Transcript
This transcript was autogenerated. To make changes, submit a PR.
You. Hey everybody,
things for coming to my talk about organizational chaos and how
recipes for service ownership can overcome those challenges,
I'm really excited to share. So let's get started. So who am I?
I'm Joey Parsons. I'm a longtime veteran in the infrastructure
and reliability space. I've led engineering and operation teams
for the last 20 teams at a handful of companies. You've probably
heard of running anything from platform and backend engineering
teams to old school operation teams. Fun fact,
I've actually carried a literal pager for on call for work and
more recently running site reliability. At Airbnb, I've seen how folks
organize both their people and their infrastructure for success.
These days I'm building a company called FX where we've built a platform
to help engineering teams better operate and use microservices,
including helping them overcome the human and cognitive
load challenges that can occur, including service ownership.
What I'm going to talk about when it comes to the topic today comes from
my years of experience as well has from our customers who come to us
to solve some of these challenges. So what is service ownership?

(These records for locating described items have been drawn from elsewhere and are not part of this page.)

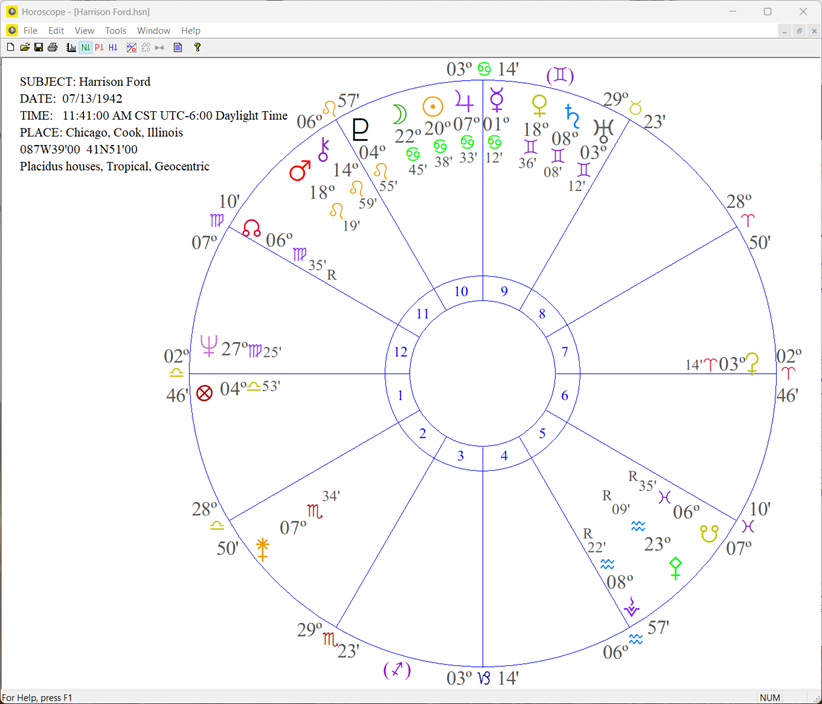822x704 pixels.
Task: Click the NUM indicator in the status bar
Action: point(770,697)
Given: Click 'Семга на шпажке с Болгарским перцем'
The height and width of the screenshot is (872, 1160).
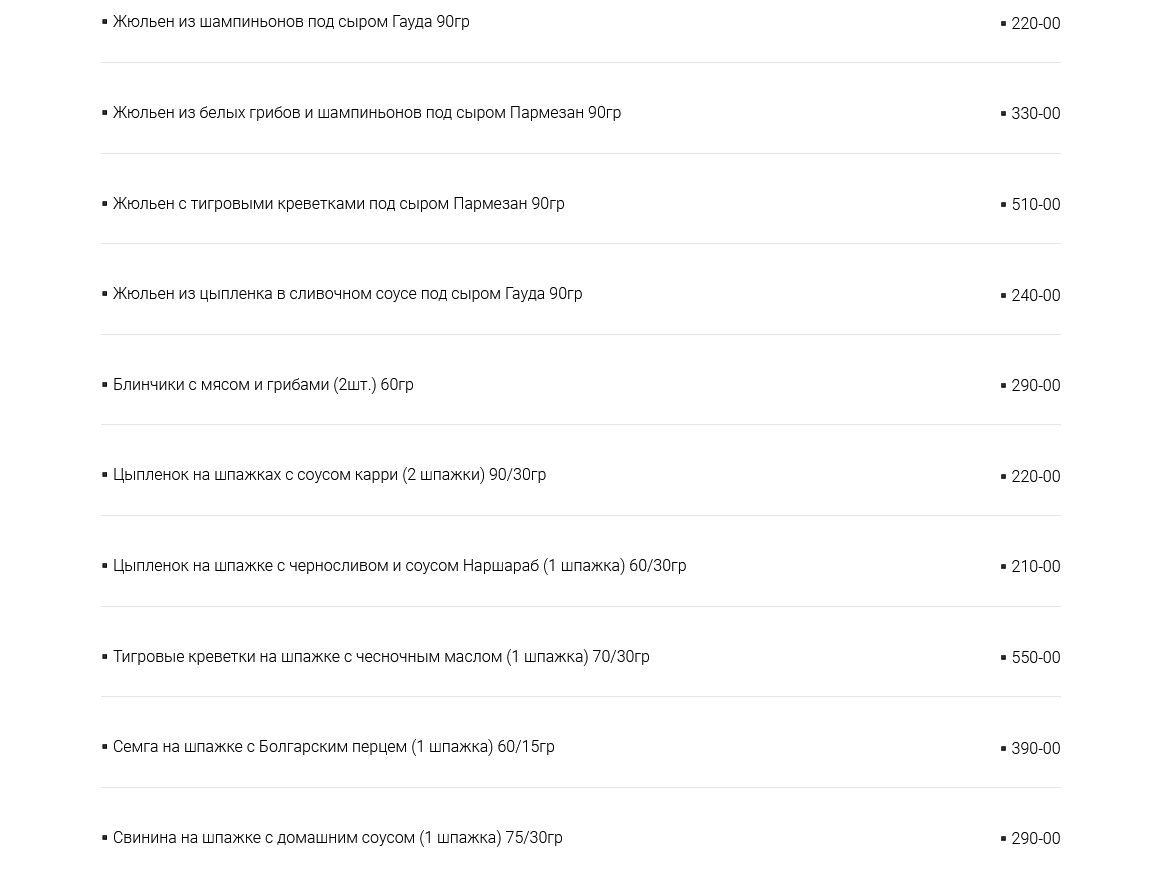Looking at the screenshot, I should (x=333, y=747).
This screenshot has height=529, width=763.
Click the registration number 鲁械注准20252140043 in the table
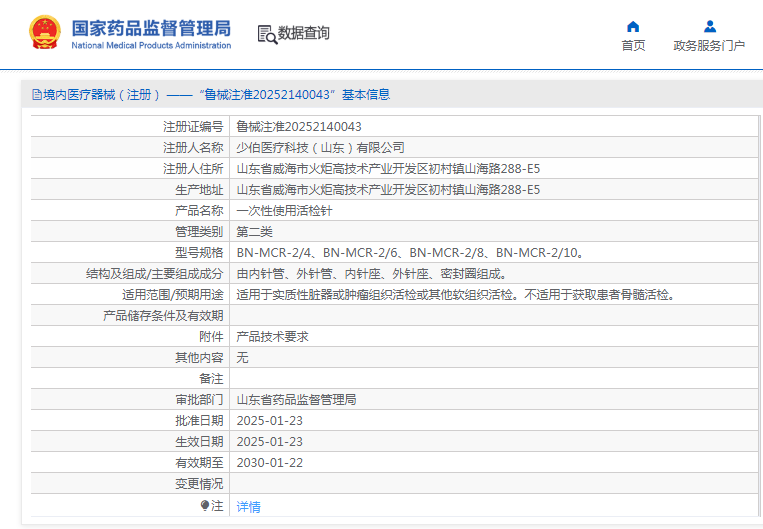coord(299,127)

It's a pretty broad topic, to be honest, and there's plenty of opinions in the
space that are all generally correct, and I'm pretty glad that it's actually become
a topic that people talk about. Some folks like to distill it down into
simply, you code it, you own it. But it goes far beyond that.
Ownership is more of a mindset of responsibility that gives you freedom
as well as autonomy. It's not all just on call and deploys.

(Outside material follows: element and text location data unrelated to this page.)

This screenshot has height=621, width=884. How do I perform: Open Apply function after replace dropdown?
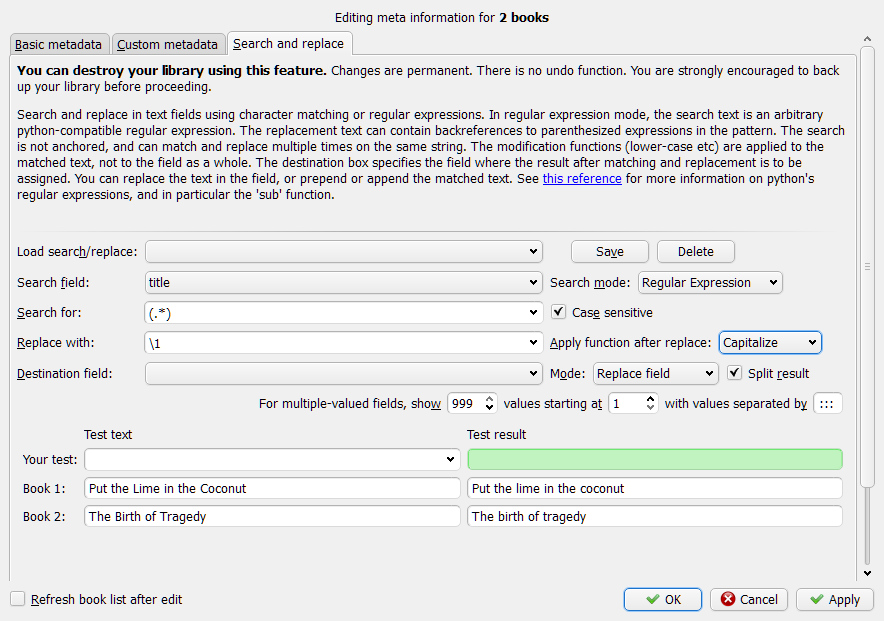770,343
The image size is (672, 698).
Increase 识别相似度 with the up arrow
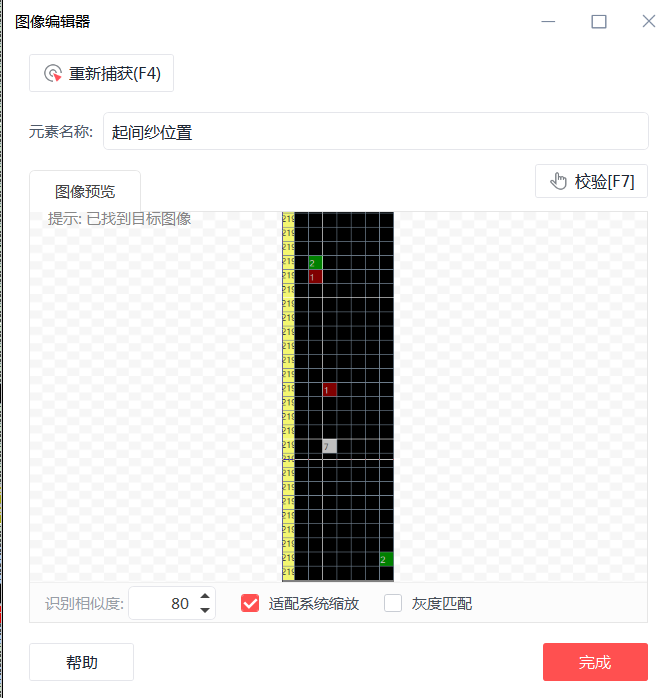tap(205, 596)
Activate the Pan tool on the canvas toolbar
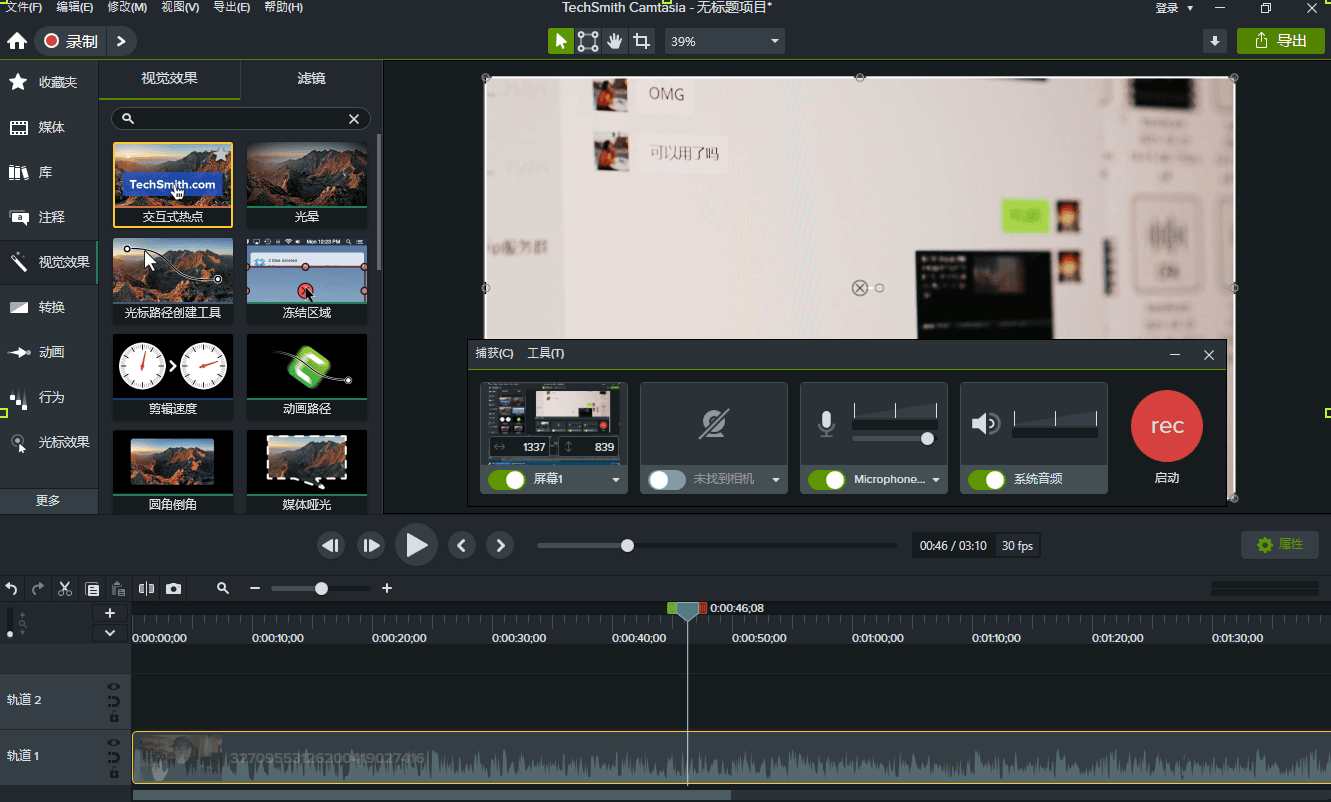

So how do we define it? Service ownership means that teams are fully
autonomous and responsible for the delivery of their service
component or piece of functionality. It goes both ways.
In order to have true ownership and have the autonomy over your work,
you take on responsibility. And thankfully, the responsibility parts
of ownership come with the freedom and flexibility and autonomy that
we know every engineer craves when it comes to their work. And this includes whats
is definitely not limited to incident response. So this is
what most folks think of when they think about service ownership, but it's really just
a part of it. But ultimately, it's a pretty big part of the responsibility
side of things. Service uptime matters, so the on
call part of ownership is naturally critical. But it's not just on
call. It's managing observability, monitoring, and ensuring that
everyone has all the information they need to take action
when something dire happens. Performance and efficiency is pretty self explanatory,
but as a service owner, you're responsible for making sure that
a service runs fast or slow, I guess, as it needs to be,
tuning for performance and efficiency of resources falls
upon the service owners building features and tracking bugs,
the most obvious of all these. But it's critical to call out who do those
Jira tickets get assigned to. Capacity planning costs may matter.

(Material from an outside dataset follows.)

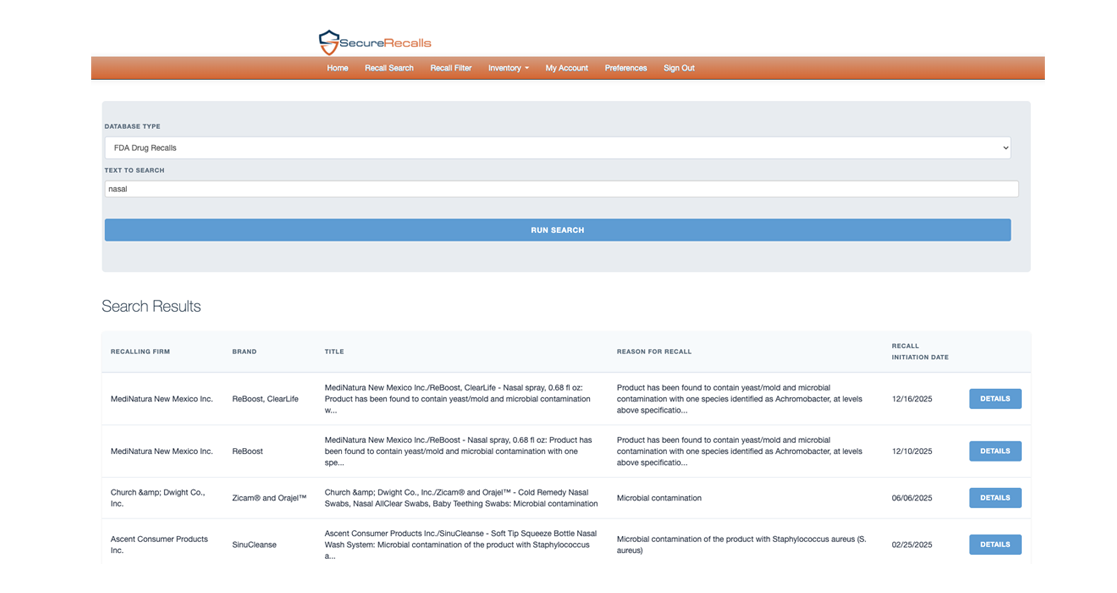Open the Recall Filter page
1117x593 pixels.
point(451,68)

May not matter in some companies, but in others it's absolutely critical.
Keeping track of your resources and using them appropriately is key in
any low margin business. In some orgs, it's simply just a measure
of dollars, but in others, this is something that can show up and funnel up
to A-P-L report. Last but not least, failure injection
and chaos. Who's running game days for a service? Who's ensuring that
it's fault tolerant to the rigors of your platform,
compute and user behavior? More often, it's a critical
part of an engineer's workload. So speaking of chaos,
what happens when service ownership doesn't go
right? Organizational chaos. So this is comp 42 chaos
engineering. Before you can even think about running failure injection or setting
up game days, you need to know who to involve in a world of
microservices. Imagine trying to run a game day where you're going to
take part of the info down. Let's say it's a really critical database that a
lot of services need to engage with through its presentation service.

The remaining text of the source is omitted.